YOUR TASK:
Reproduce each of the records below verbatim, keeping every line and character unchanged.

INPUT FOR THIS TASK:
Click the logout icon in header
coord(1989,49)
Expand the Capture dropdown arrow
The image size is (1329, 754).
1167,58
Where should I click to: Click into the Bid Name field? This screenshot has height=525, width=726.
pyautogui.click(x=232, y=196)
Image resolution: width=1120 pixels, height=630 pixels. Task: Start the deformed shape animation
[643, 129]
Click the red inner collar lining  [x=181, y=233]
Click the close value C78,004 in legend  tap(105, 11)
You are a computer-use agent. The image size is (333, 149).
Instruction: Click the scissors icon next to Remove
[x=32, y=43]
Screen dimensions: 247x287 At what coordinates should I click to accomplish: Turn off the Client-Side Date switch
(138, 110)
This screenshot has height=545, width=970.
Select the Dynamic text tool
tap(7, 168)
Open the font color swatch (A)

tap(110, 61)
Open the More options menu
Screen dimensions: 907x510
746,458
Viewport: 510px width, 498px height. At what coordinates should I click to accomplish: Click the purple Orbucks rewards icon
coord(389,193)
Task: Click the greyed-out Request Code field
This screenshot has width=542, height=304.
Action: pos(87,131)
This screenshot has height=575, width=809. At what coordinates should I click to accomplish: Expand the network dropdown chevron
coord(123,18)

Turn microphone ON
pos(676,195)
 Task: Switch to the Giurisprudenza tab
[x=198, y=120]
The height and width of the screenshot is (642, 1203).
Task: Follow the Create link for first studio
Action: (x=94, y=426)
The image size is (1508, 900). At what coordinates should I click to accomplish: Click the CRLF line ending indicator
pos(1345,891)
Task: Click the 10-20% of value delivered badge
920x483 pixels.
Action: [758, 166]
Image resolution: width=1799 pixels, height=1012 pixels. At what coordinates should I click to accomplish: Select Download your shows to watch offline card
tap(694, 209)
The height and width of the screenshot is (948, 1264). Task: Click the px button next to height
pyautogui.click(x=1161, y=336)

COMPLETE OUTPUT:
Click the logout icon in header
coord(1989,49)
Expand the Capture dropdown arrow
The image size is (1329, 754).
1167,58
Where should I click to: Click into the Bid Name field? This screenshot has height=525, width=726.
pyautogui.click(x=232, y=196)
Image resolution: width=1120 pixels, height=630 pixels. Task: Start the deformed shape animation
[643, 129]
Click the red inner collar lining  [x=181, y=233]
Click the close value C78,004 in legend  tap(105, 11)
You are a computer-use agent. The image size is (333, 149).
Instruction: Click the scissors icon next to Remove
[x=32, y=43]
Screen dimensions: 247x287 At what coordinates should I click to accomplish: Turn off the Client-Side Date switch
(138, 110)
This screenshot has height=545, width=970.
Select the Dynamic text tool
tap(7, 168)
Open the font color swatch (A)

tap(110, 61)
Open the More options menu
Screen dimensions: 907x510
746,458
Viewport: 510px width, 498px height. At what coordinates should I click to accomplish: Click the purple Orbucks rewards icon
coord(389,193)
Task: Click the greyed-out Request Code field
This screenshot has width=542, height=304.
Action: pos(87,131)
This screenshot has height=575, width=809. At what coordinates should I click to accomplish: Expand the network dropdown chevron
coord(123,18)

Turn microphone ON
pos(676,195)
 Task: Switch to the Giurisprudenza tab
[x=198, y=120]
The height and width of the screenshot is (642, 1203).
Task: Follow the Create link for first studio
Action: (x=94, y=426)
The image size is (1508, 900). At what coordinates should I click to accomplish: Click the CRLF line ending indicator
pos(1345,891)
Task: Click the 10-20% of value delivered badge
920x483 pixels.
Action: [758, 166]
Image resolution: width=1799 pixels, height=1012 pixels. At what coordinates should I click to accomplish: Select Download your shows to watch offline card
tap(694, 209)
The height and width of the screenshot is (948, 1264). Task: Click the px button next to height
pyautogui.click(x=1161, y=336)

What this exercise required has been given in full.